*** Records Section Begins ***
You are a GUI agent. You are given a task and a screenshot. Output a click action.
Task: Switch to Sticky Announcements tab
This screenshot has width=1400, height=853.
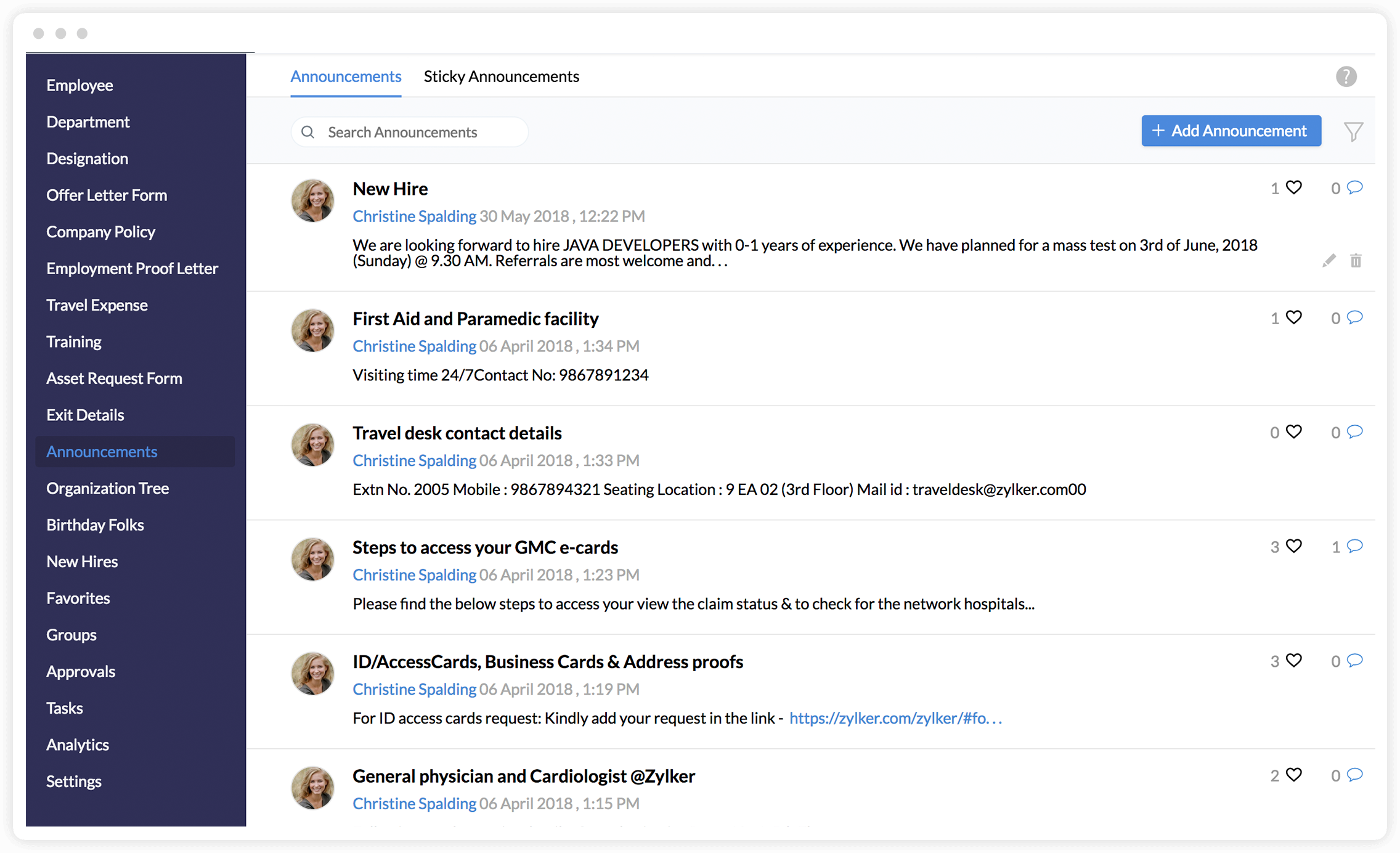coord(501,76)
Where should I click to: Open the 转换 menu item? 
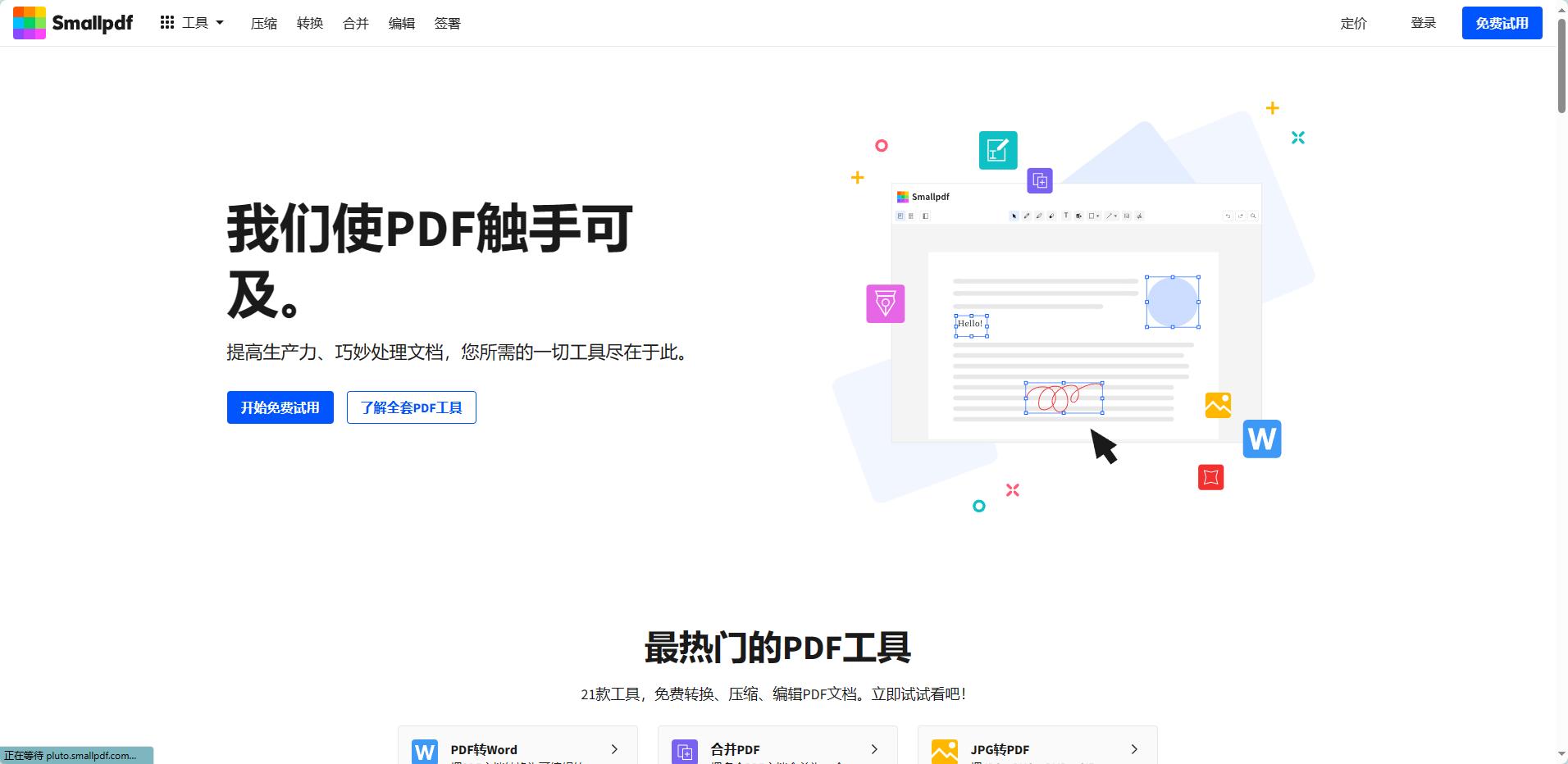click(310, 23)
*** Records Section Ends ***
**Aim of the exercise**
Repeat the material exactly and drop each image.

**Final answer**
You are a GUI agent. You are given a task and a screenshot. Output a click action.
Task: Switch to Sticky Announcements tab
This screenshot has width=1400, height=853.
coord(501,76)
Where should I click to: Open the 转换 menu item? 
click(310, 23)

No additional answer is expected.